El material marca el techo; el bruxismo, la salud de la encía y la odontología de debajo deciden si lo alcanza.
Circonio monolítico: 15–20 años. Metal-cerámica: 10–15. Carillas de disilicato de litio: 10–15. Son medianas de estudios a largo plazo, no garantías — la mitad de las coronas las supera con holgura.
El bruxismo nocturno puede generar varias veces la fuerza masticatoria normal. Astilla la porcelana, afloja el cemento y fractura el diente de debajo. Una férula de descarga cuesta una fracción de una corona y duplica su vida esperada — la hacemos a todo paciente con facetas de desgaste.

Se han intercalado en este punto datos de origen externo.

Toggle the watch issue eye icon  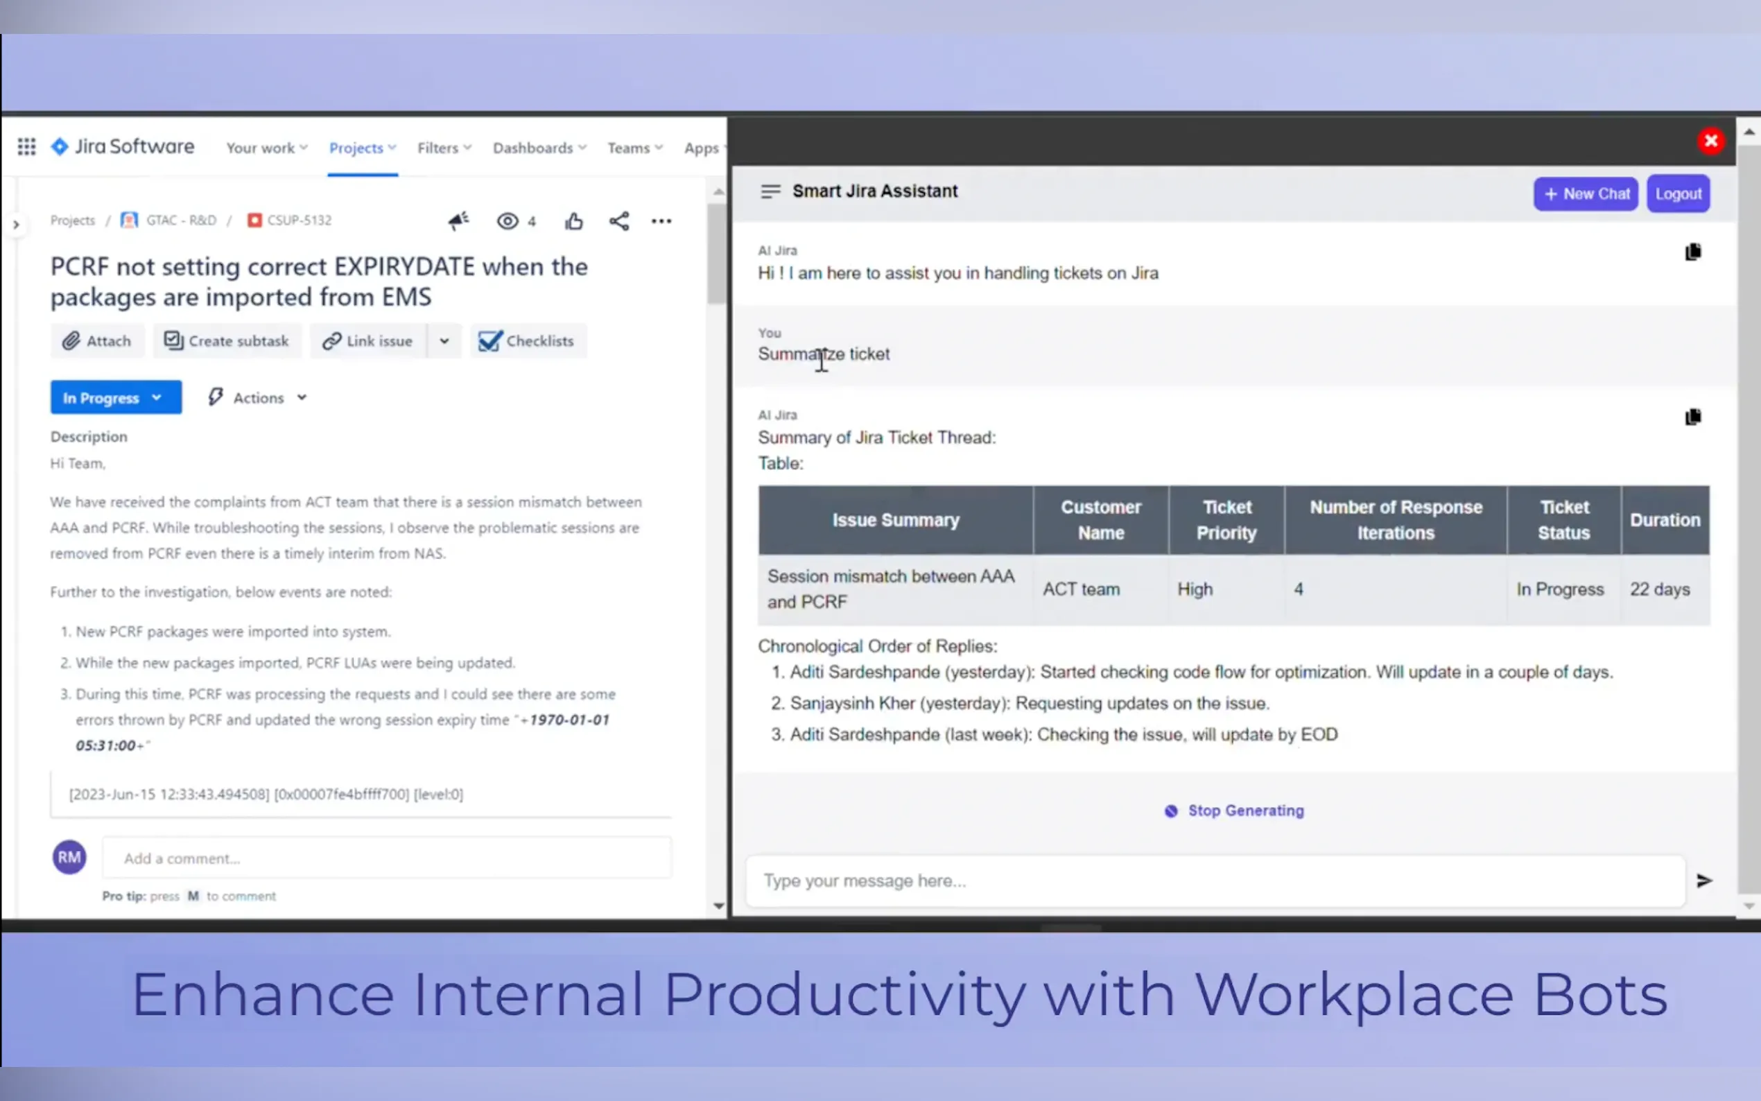(507, 221)
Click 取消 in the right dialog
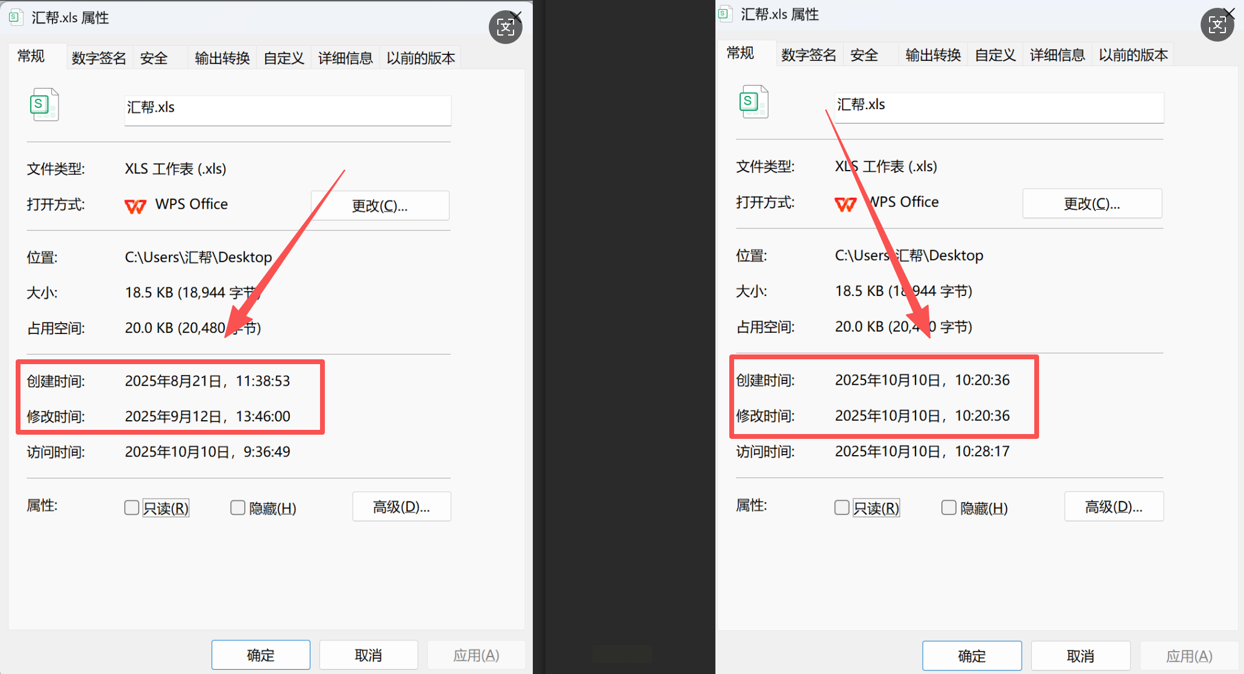 pos(1080,655)
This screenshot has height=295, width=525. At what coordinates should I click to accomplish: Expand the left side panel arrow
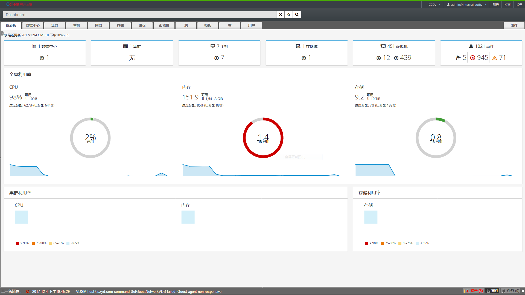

La mayoría de coronas no se pierde porque se rompa la cerámica, sino porque aparece caries en el margen donde corona y diente se encuentran. Es un problema de higiene y de ajuste, no de material — por eso escaneamos en digital en vez de tomar impresiones que se deforman.
Una corona íntegra, sellada y cómoda no hay que cambiarla por calendario. Se cambia cuando hay caries, sensibilidad recurrente, fractura o una encía que ha dejado el margen al descubierto — no porque haya pasado una década.
Las garantías suelen excluir el daño por bruxismo no tratado, y por eso importa tanto la férula.